4.5.4. Visualization Plug-ins

This variety of plug-in is probably the most popular because they're the most fun. If you thought WinAmp's built-in visualization module was cool, you ain't seen nothin' yet. B-b-b-b-baby, you ain't seen nothin' yet! These modules analyze the signal flowing out of the player and into the system and run spectrum analyses, mapping changes in frequency and volume to rules that control a visual display. Because there are infinite numbers of ways to construct these rules, the appearance of these visualizers is virtually unlimited. Some of them are soothing, offering effects as subtle as drops of waters landing in a pool, while others can only be described as seizure-inducing, with wild psychedelic light shows emanating from every delta point. While some visualization plug-ins run in small or resizeable windows, others will optionally run full screen, which is perfect for use at parties, or late-night, low-light zombie sessions.

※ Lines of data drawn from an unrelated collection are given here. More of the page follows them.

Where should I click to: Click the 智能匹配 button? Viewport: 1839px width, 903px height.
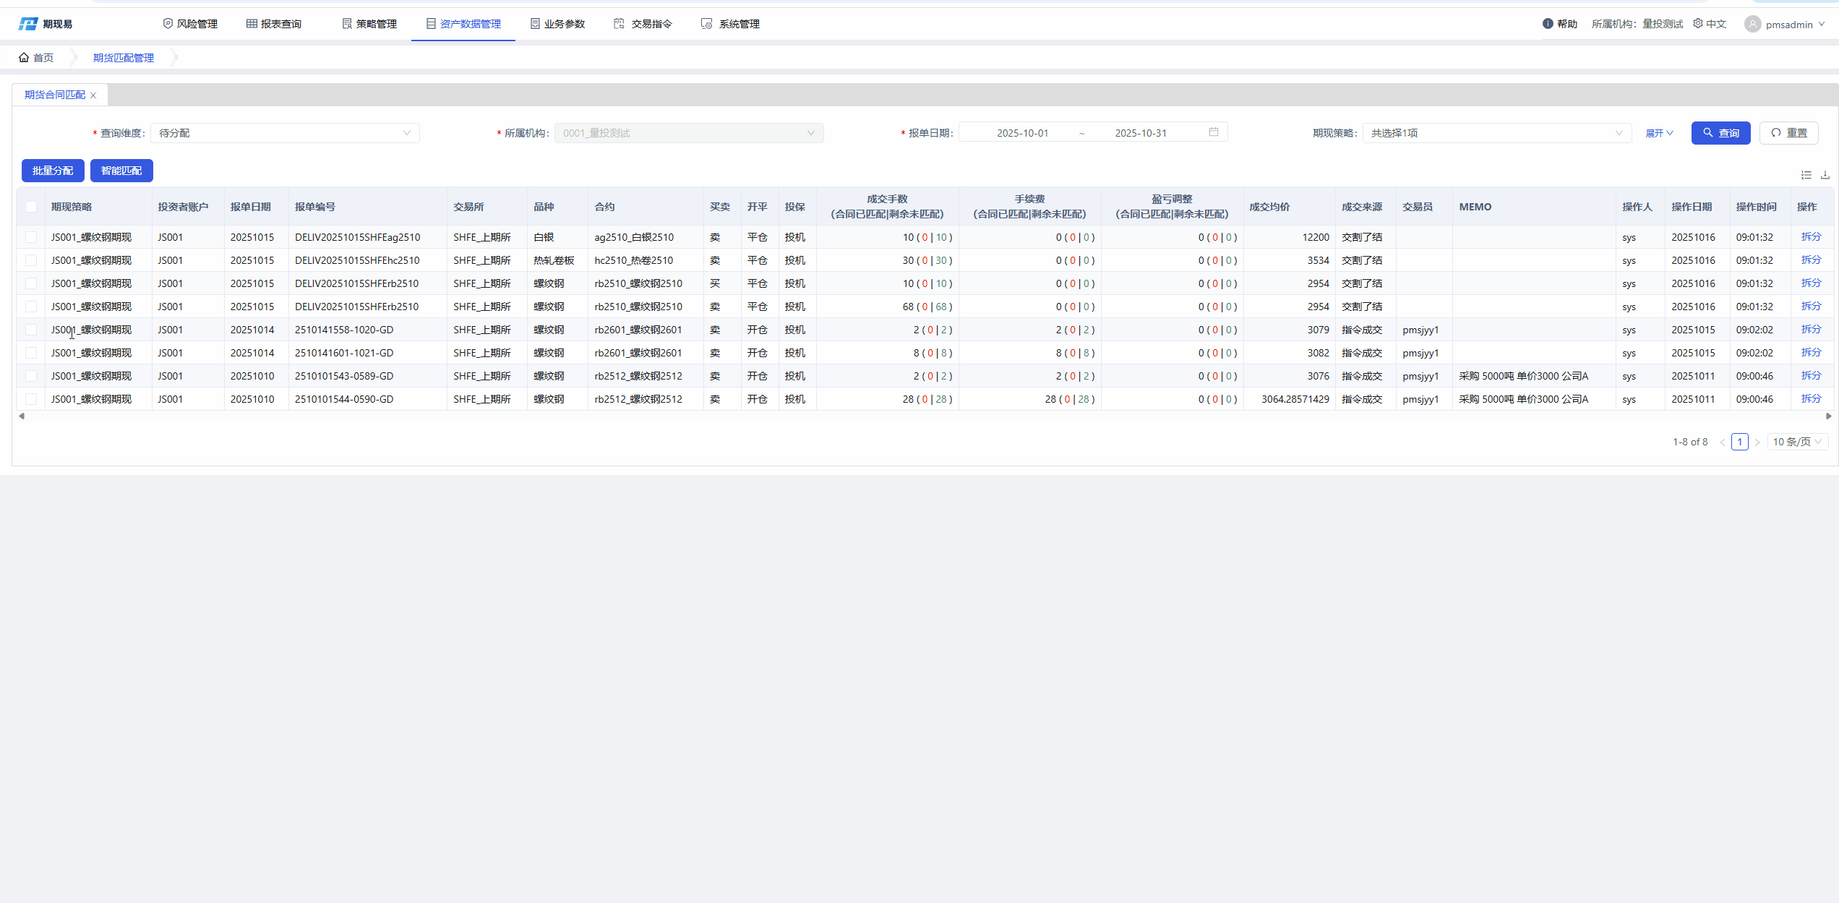121,171
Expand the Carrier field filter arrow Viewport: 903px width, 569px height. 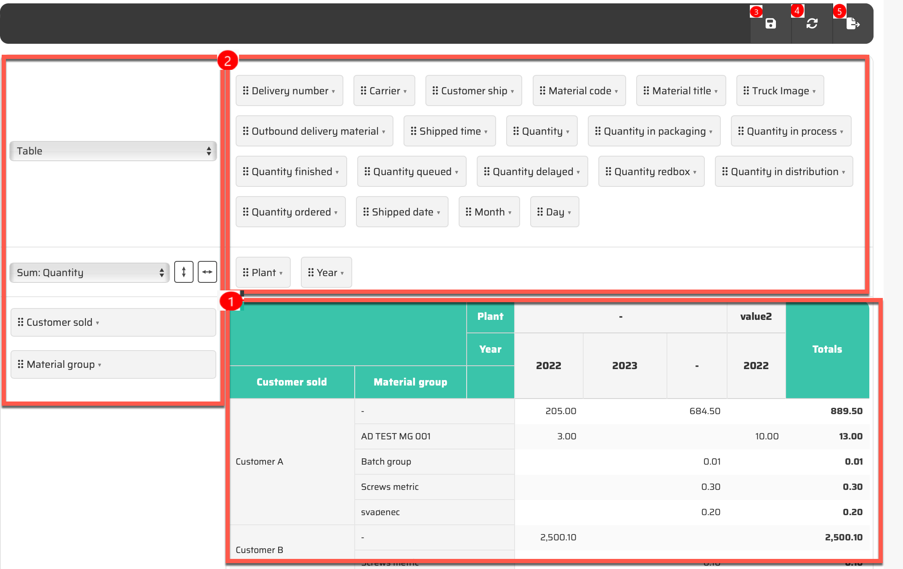(405, 91)
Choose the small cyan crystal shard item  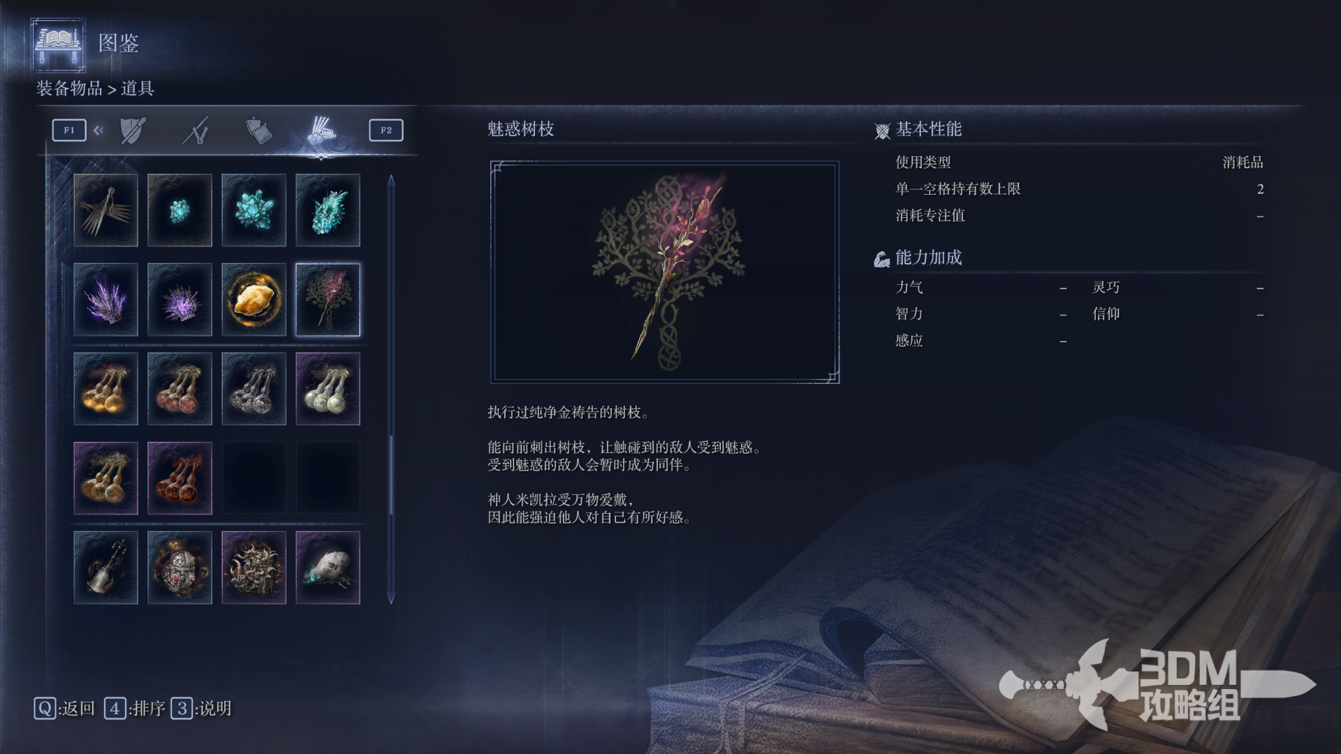click(179, 210)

The screenshots shown in Figure 4.10 are of visualization plug-ins for WinAmp, but there are visualizers available for many different MP3 players, and for virtually all operating systems. These screenshots don't do justice to the experience of seeing these for yourself—you've just got to download a few and play with them. While all visualizers come with good default settings, most of them also include settings or preferences panels that let you customize the colors, responsiveness thresholds, and visualization forms. Dig around, turn the knobs, push the buttons, check and uncheck the checkboxes, and drag the sliders around. If you're a customize-a-holic, be prepared to set aside several hours of twiddle time.

Some visualization plug-ins are very CPU-intensive, and can have a noticeable effect on system performance. You probably won't want to run visualizers as a matter of course, reserving them for times when you're not trying to do other tasks in the background while listing to MP3 files. Not to mention the fact that many of these are wild enough to completely distract you from getting any real work done while they're running!

Figure 4-10. A few of the many visulization plug-ins available for WinAmp

4.5.5. General Plug-ins

The category "general" is really just a nice way of saying "miscellaneous," referring to plug-ins that do odd-jobs around the house. Did you know, for instance, that you can control WinAmp with a standard, $25 universal remote control? You'll need to purchase a separate infrared receiver to connect to your computer, and then install a corresponding IR plug-in to process the invisible signals it generates. This is the kind of connectivity that people are talking about when they refer to " convergence"—the computer becoming the center of the home infotainment system. See Ampapod (http://www.v.nu/core/ampapod/) or Irman (http://www.evation.com/irman/) for more information.

Other general plug-ins let you output your current playlist to an HTML file for use with SHOUTcast or icecast, some let you operate WinAmp controls from the Windows TaskBar tray, or even control WinAmp over a local area network (LAN).